HUNDREDS of people are being urgently moved out of one of Oxford University’s biggest buildings after asbestos was discovered.

Large quantities of the dangerous substance – which can cause cancer if inhaled – have been found in parts of the Tinbergen Building, in South Parks Road, during refurbishment works.

It is home to the world-leading departments of zoology and experimental psychology, including some 750 staff and 900 students.

This afternoon, the university stressed there was no evidence to suggest people in the building had been exposed to health risks.

But the discovery means they must all be relocated immediately, with other departments and colleges expected to make room.

The surprise announcement has thrown a host of major research projects, planned lectures and events into disarray.

Professor William James, pro-vice chancellor for planning and resources, said staff safety was the university’s priority but confirmed the Tinbergen Building’s future was now uncertain.

He said no options – including demolition – were being ruled out to deal with the asbestos.

Prof James added: “Asbestos is common in all buildings of this vintage and we have always known it has been in this building.

“For decades, the university has taken steps to either remove it where it is safe to do so or isolate it.
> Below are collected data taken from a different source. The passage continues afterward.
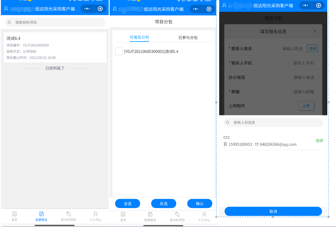
Task: Switch to 已参与分包 tab
Action: point(188,38)
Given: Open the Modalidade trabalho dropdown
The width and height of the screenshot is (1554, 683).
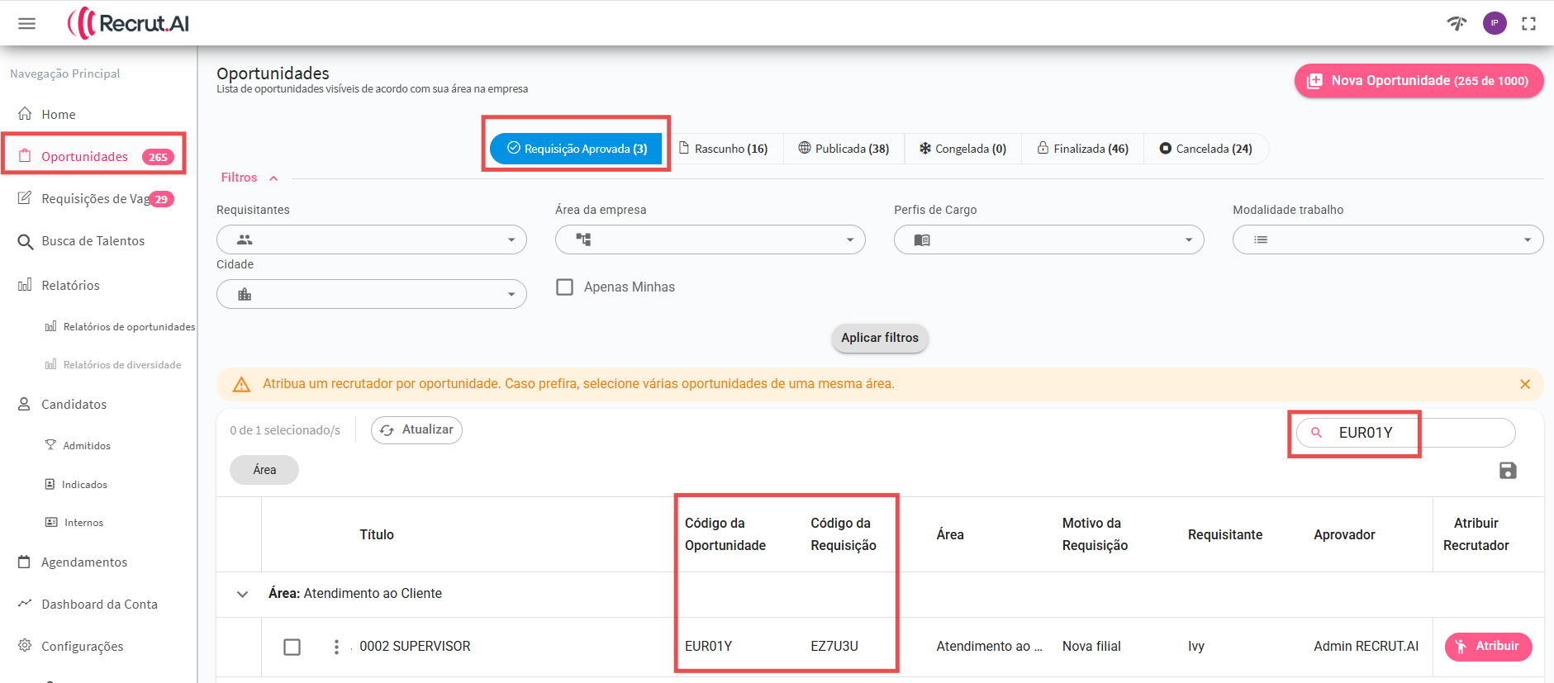Looking at the screenshot, I should tap(1387, 240).
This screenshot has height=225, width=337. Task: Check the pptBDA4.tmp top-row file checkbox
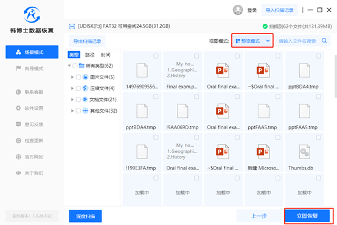click(x=319, y=56)
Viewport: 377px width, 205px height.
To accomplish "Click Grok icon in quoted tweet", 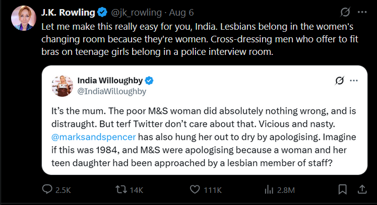I will (x=340, y=81).
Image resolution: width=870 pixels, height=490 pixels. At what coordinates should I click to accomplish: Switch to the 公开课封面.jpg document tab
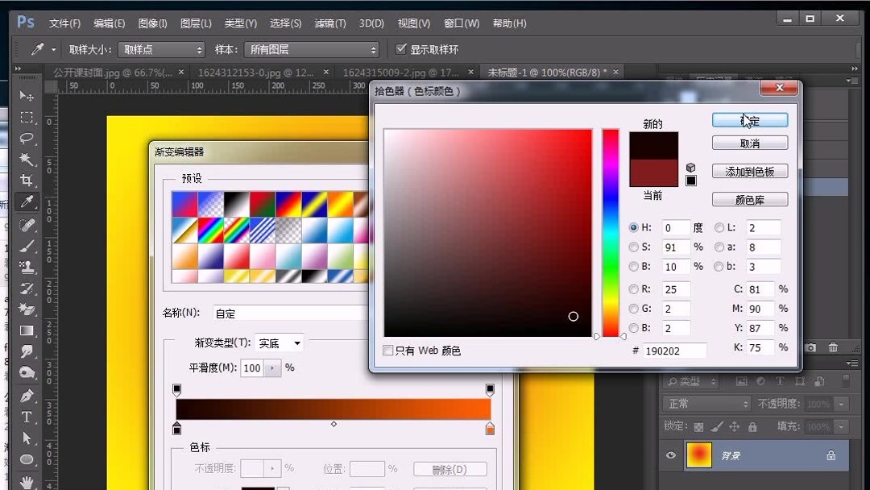pyautogui.click(x=113, y=72)
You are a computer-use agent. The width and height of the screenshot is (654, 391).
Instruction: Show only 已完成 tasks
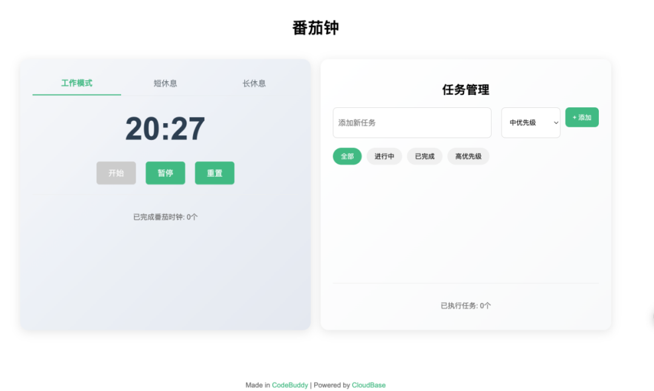click(424, 156)
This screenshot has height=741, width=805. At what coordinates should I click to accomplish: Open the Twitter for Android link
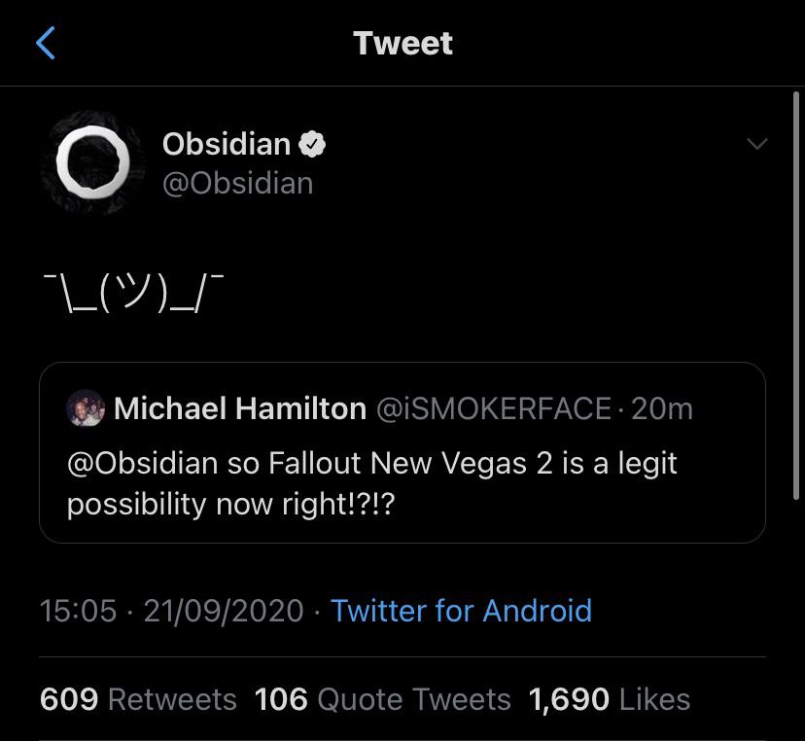(x=461, y=611)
"What has changed is several pieces of work going on – necessary work, refurbishments and work on our heating systems – have brought to light pieces of asbestos inside things like ducts that need to be safely removed.
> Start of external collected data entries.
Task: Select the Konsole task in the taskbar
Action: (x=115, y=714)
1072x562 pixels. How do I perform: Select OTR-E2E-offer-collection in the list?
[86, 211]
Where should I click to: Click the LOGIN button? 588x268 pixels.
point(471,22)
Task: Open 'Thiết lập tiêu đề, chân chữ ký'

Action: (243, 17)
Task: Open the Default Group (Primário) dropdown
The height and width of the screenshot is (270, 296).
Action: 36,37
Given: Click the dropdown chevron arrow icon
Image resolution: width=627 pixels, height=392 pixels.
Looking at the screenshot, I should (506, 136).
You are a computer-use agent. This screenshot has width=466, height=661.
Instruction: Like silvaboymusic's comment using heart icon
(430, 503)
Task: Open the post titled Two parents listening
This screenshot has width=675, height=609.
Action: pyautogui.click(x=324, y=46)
“Over the past year the number of pieces that have come to light have increased to the point where we are no longer confident that removal can be done if users remain.

“So we have concluded, with a heavy heart, that do it most quickly will require a wholesale closure of the Tinbergen Building.
“We believe there is no health risk to the regular users of the building and have been monitoring the situation carefully.
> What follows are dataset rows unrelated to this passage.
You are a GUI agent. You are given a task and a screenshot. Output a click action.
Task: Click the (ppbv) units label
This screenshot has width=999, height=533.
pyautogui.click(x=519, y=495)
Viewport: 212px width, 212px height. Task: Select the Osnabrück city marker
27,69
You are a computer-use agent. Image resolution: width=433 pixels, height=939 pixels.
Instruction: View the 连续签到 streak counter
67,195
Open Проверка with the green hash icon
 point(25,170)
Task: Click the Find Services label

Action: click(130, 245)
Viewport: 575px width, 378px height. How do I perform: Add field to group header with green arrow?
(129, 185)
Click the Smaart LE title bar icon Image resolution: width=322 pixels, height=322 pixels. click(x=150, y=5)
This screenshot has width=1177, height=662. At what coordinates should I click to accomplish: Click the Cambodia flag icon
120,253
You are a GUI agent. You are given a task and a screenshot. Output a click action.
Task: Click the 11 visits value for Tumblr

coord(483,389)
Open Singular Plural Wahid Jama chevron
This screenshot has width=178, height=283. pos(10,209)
"Everything we are doing right now is to ensure that continues to be the case.”

Prof James said the exact period of time the building would remain closed was not yet known, but it was likely to be ‘in the region of’ two years.

He said colleges and other university departments had already offered support, with many giving displaced colleagues space, and thanked them for their ‘sacrifices’.

Space has been found for lectures and planned tutorials for students but accommodation for research has not yet been finalised. “But we are confident we can handle this”, Prof James added

University academics and researchers on social media expressed their shock and frustration at being moved, with some also showing a bit of levity.